Organise a meeting between your bookkeeper and those who chase invoices. Chase invoices aggressively and offer discounts for early payment. Can you meet with suppliers and order smaller amounts of stock? Can you organise bulk deals for discounts? Use this time also to look at other systems. How is your CRM software working? It could be a great time to start a marketing campaign.

It’s also a good time to look around and get competitive quotes on a wide range of services. Talk with others in your industry and see what ideas they have.

And stay determined. It’s easy to get swept up again and forget the summer stress of the plummeting bank balance.

Good luck Simon,

Your Aunty B.



Cassandra Scott at Laurus writes: Thank you Aunty B! Finally somebody who recognises the value of a good bookkeeper in business!!
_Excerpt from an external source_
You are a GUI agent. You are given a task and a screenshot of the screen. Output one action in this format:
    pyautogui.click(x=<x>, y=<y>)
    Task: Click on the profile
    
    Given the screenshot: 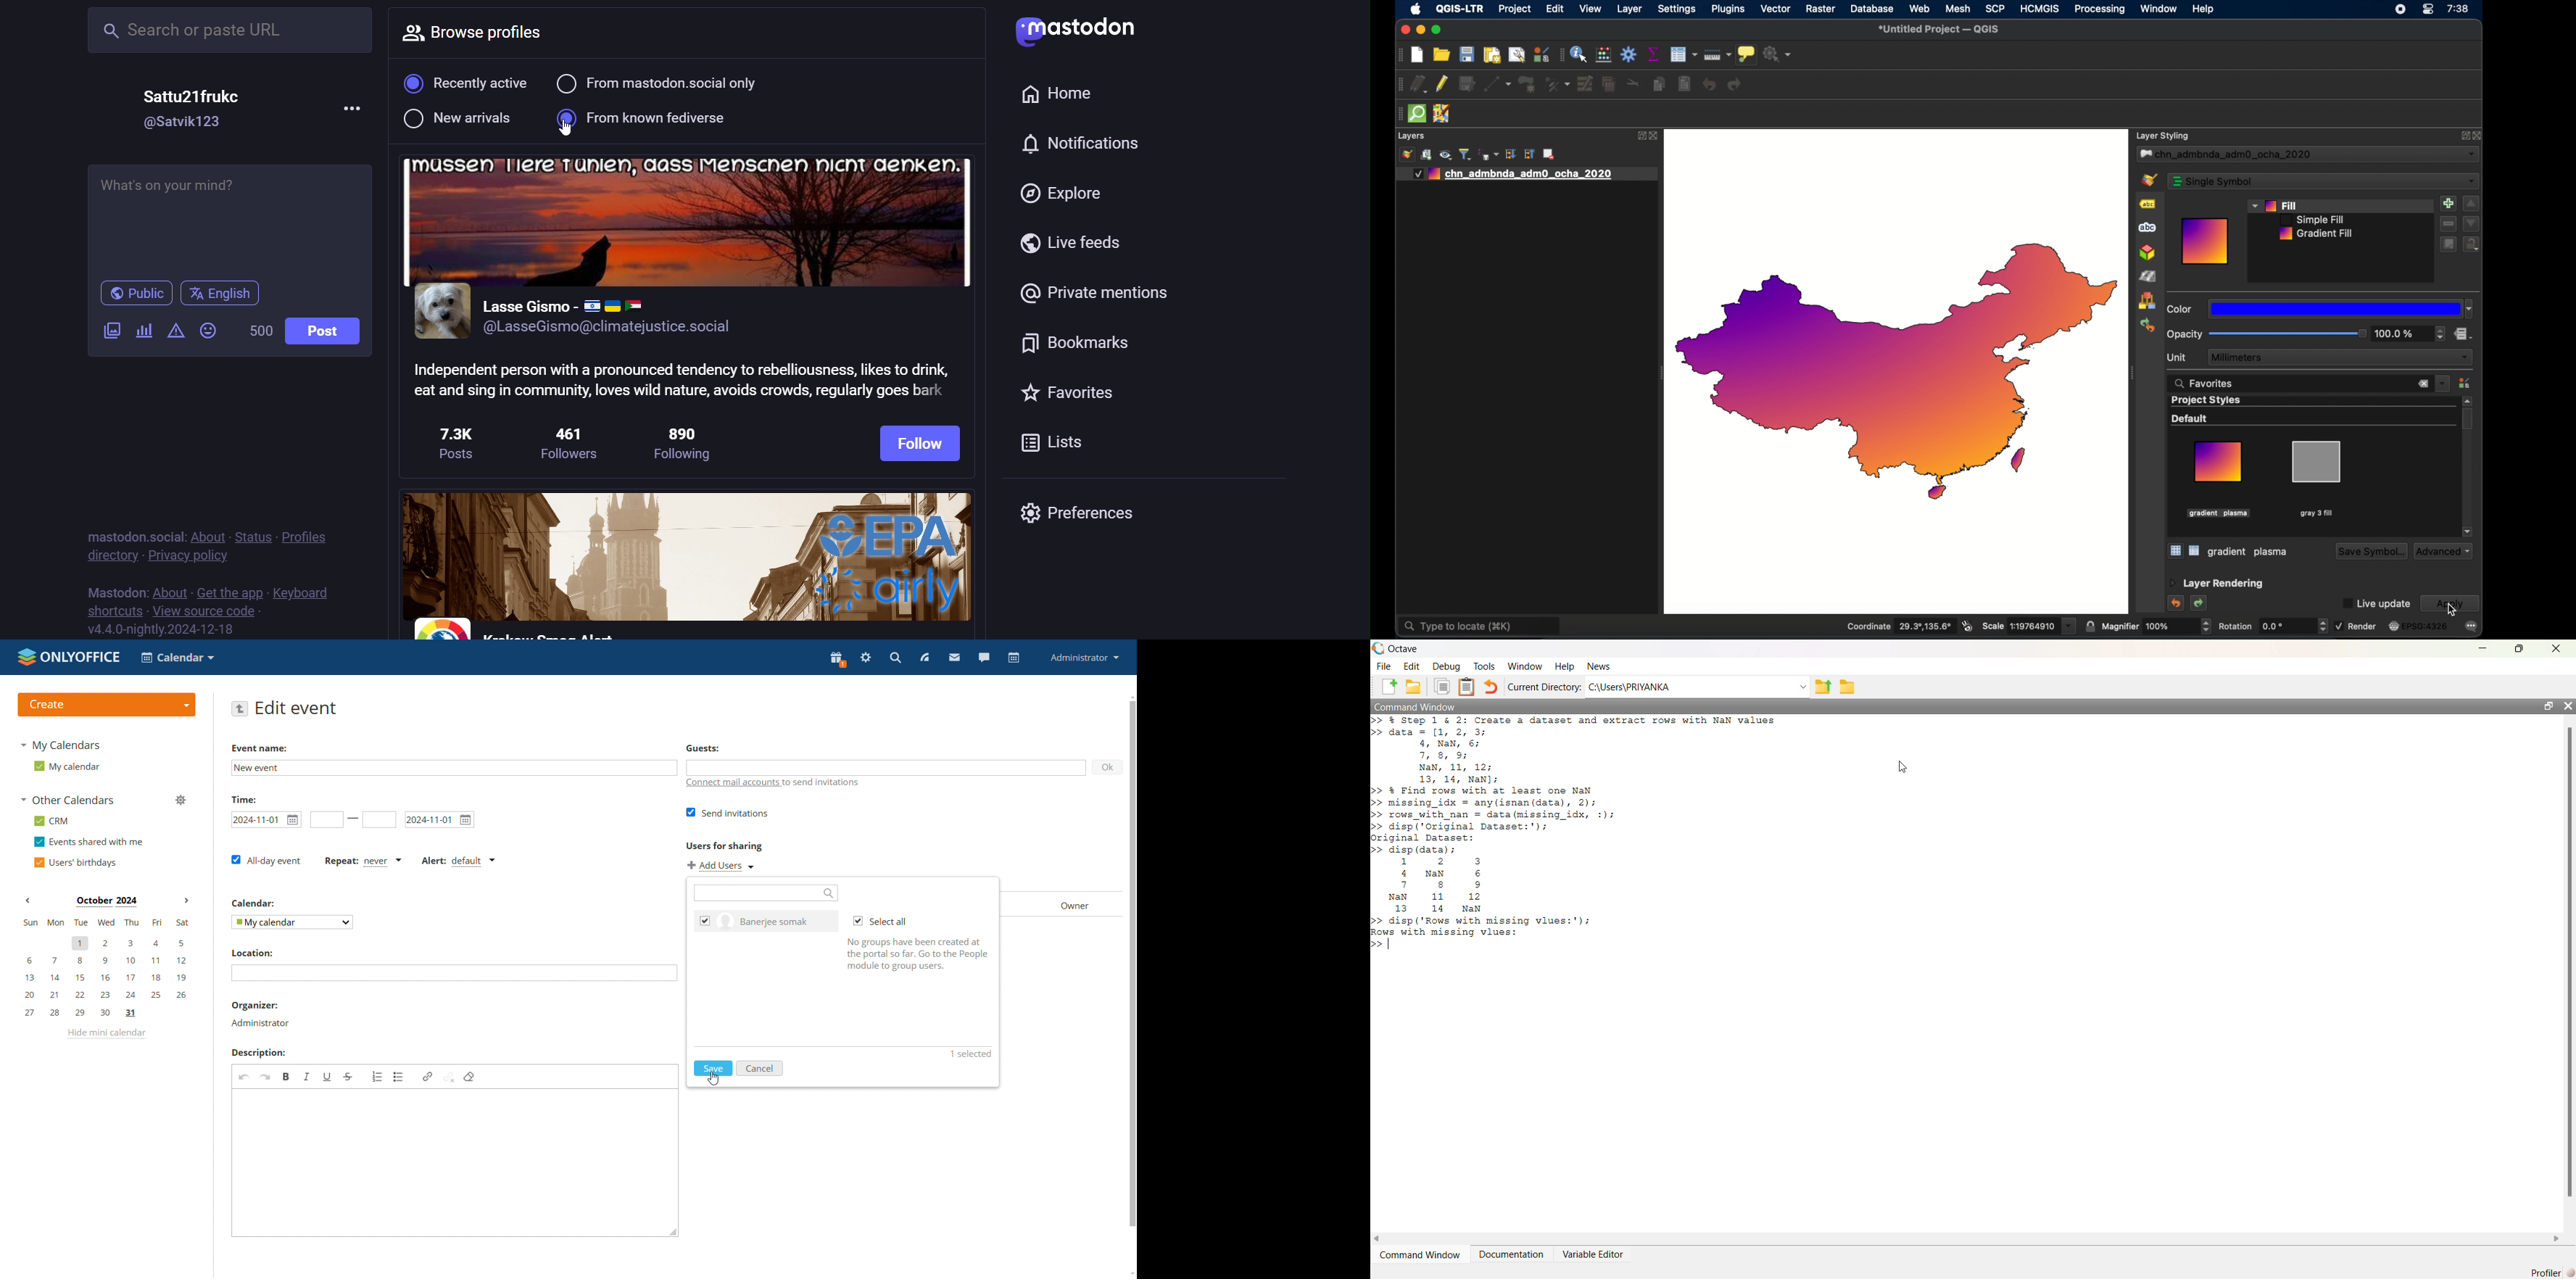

So many times you hear the response to “Help I have a cashflow problem” as “Go and talk to your accountant about it”, when in fact a much less expensive option, and one that can come and work with you both on and in your business, is the humble bookkeeper. Get somebody into your business who can keep your day-to-day bookwork up-to-date, provide you with reports on a regular basis on what your receivables and payables are, give you balance sheets and profit and loss statements, and help you understand the information that is contained in them.


Bookkeepers in many places are much maligned. Business owners don’t think that they value add and unfortunately, that myth is sadly often perpetuated by those in the accounting world.


On behalf of the bookkeepers of this world… thank you!